Prioritizing Data Sources for Minimum Viable Detection by Keith McCammon

Our CSO Keith McCammon presented directly after the Rodriguez brothers, offering what he characterized as a higher-level look at MITRE ATT&CK’s data sources. He attempted to showcase the data sources that will provide visibility into the techniques that adversaries are most likely to leverage in the wild. In essence, Keith’s talk was about using the collective body of knowledge that ATT&CK represents to make thoughtful decisions about the data you’re collecting, the questions you’re asking of that data, and the processes, context, and expertise necessary to properly answer those questions. Minimum viable detection, he explained, is about putting yourself in position to detect most of the threats most of the time.
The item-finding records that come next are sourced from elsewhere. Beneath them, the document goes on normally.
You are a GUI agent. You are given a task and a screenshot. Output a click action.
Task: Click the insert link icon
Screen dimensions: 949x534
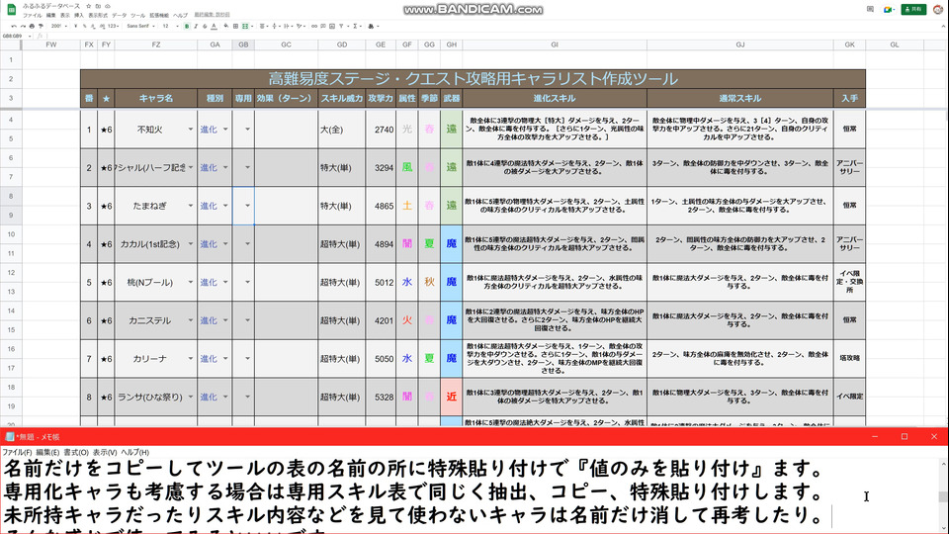(x=314, y=26)
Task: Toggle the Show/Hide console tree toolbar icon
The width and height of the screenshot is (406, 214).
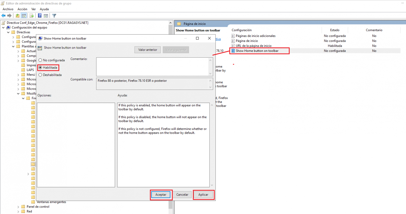Action: coord(24,15)
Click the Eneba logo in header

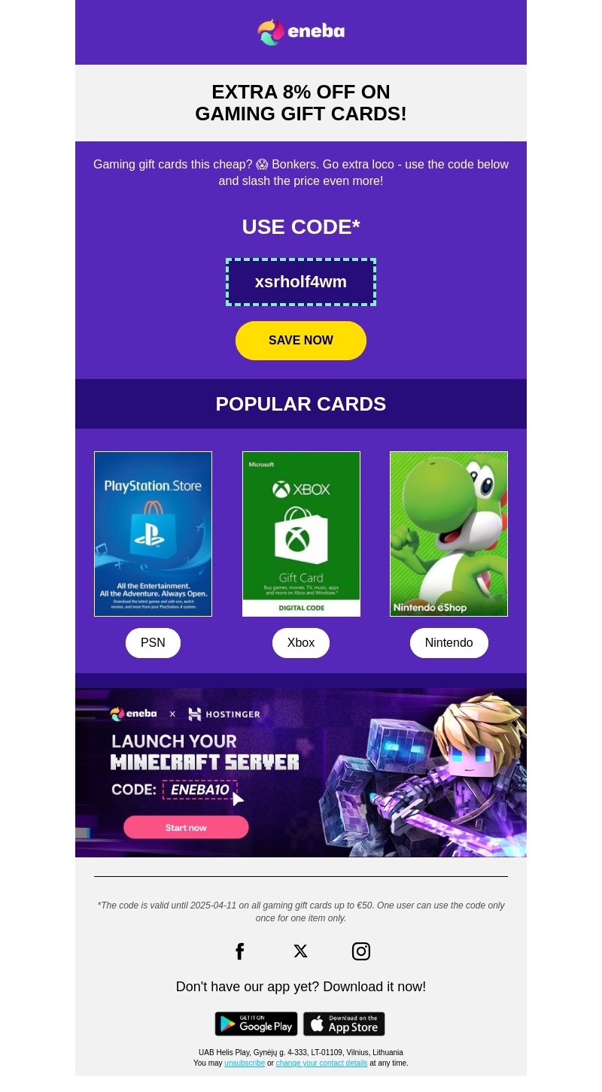pos(301,32)
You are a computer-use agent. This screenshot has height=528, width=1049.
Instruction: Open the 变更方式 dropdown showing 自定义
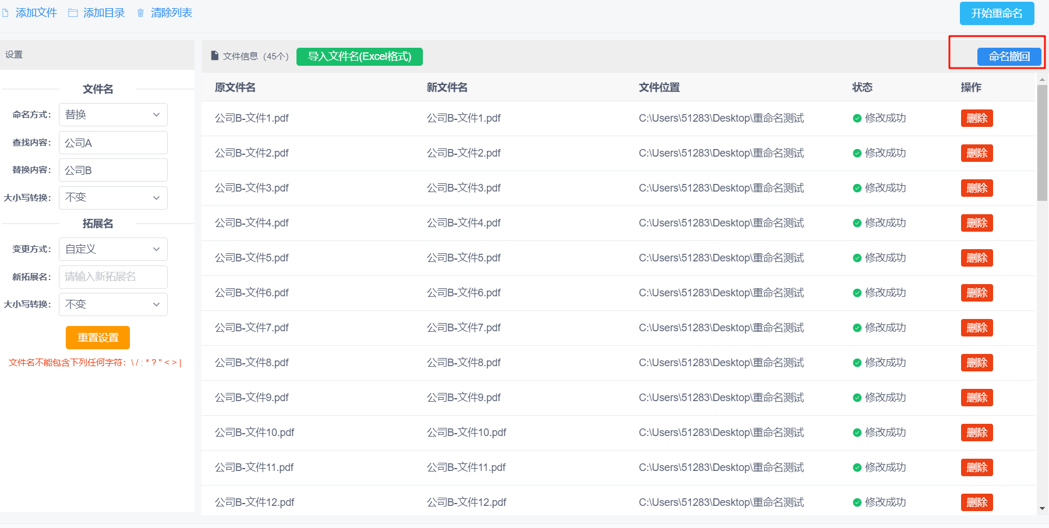coord(113,249)
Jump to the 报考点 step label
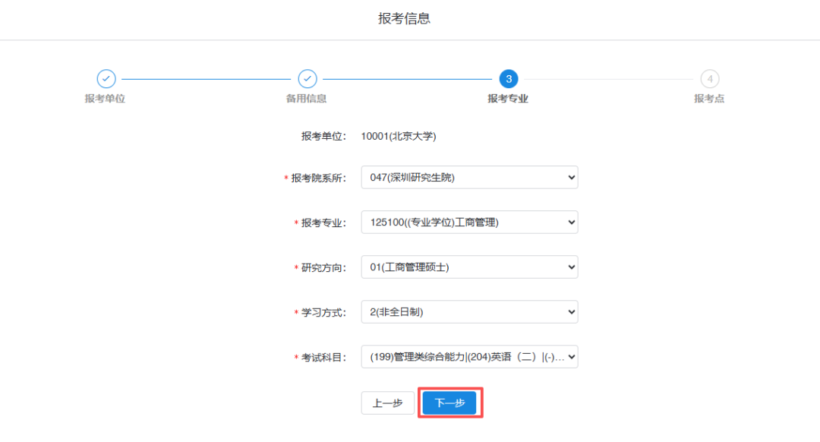820x442 pixels. point(709,99)
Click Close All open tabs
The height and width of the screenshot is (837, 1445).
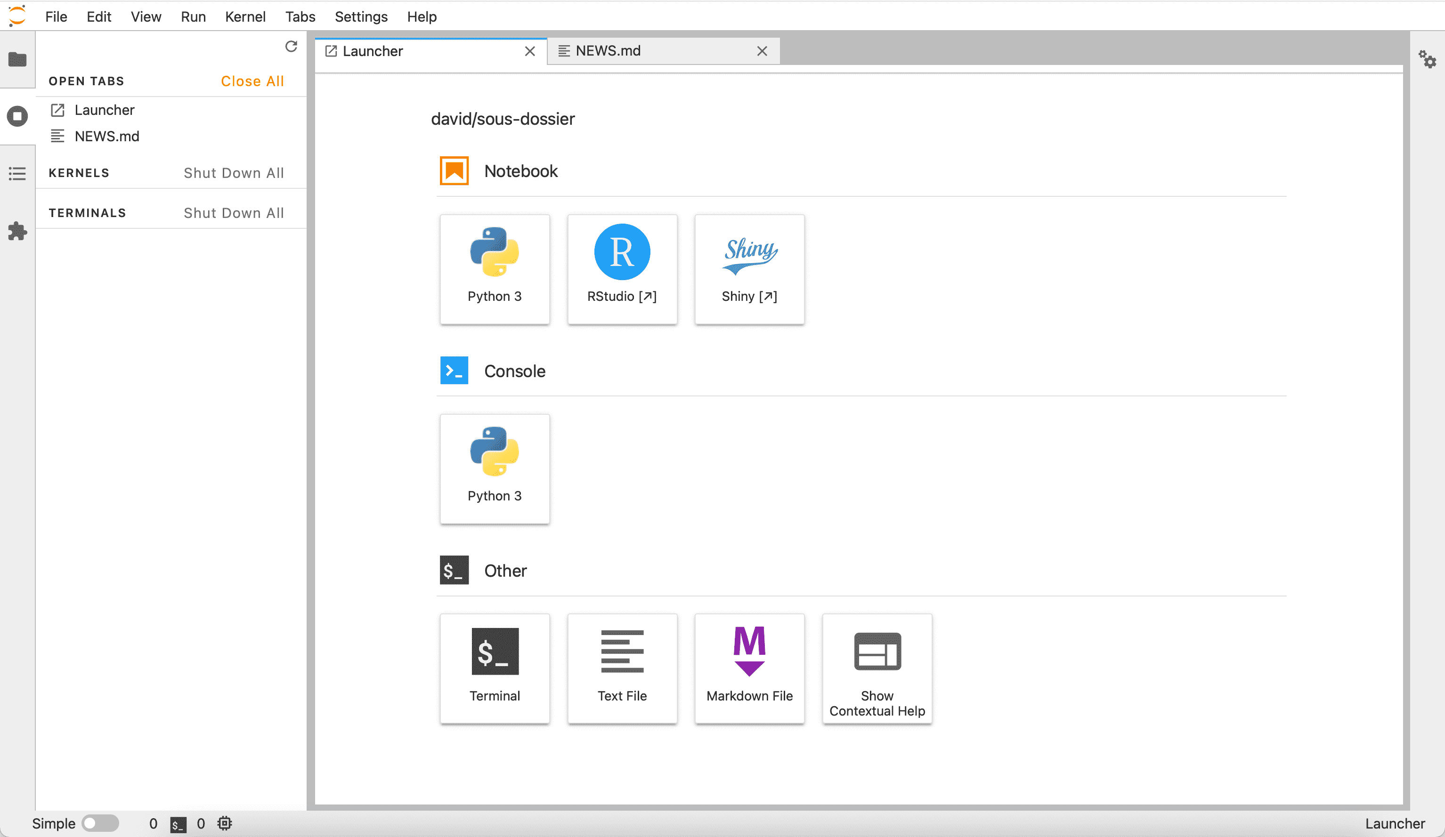(x=252, y=81)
You can watch Keith’s ATT&CKcon couch interview with Jamie Williams here:

What’s Ahead?

Beyond talks from the community, the ATT&CK team itself gave various short presentations as well. For the most part, these talks announced or highlighted new elements or features of the framework.

ATT&CK Sightings

MITRE’s Principal Cybersecurity Engineer John Wunder gave a brief talk on an effort that MITRE is calling “ATT&CK Sightings.” Broadly speaking, MITRE is attempting to collect security data from the community, so that it can make determinations about the prevalence of each technique within the matrix. It sounds as if the objectives of Sightings are very similar to the objectives of our Threat Detection Report, albeit on a larger scale.

ATT&CK for ICS and Cloud

While we primarily focus on the enterprise variety of ATT&CK, there’s also been a Mobile ATT&CK matrix for a while now and, more recently, the team at MITRE added ATT&CK for Cloud. In the coming months, MITRE will also be adding an ATT&CK for ICS (industrial control systems), which Otis Alexander, a lead cybersecurity engineer at MITRE, described in a brief talk.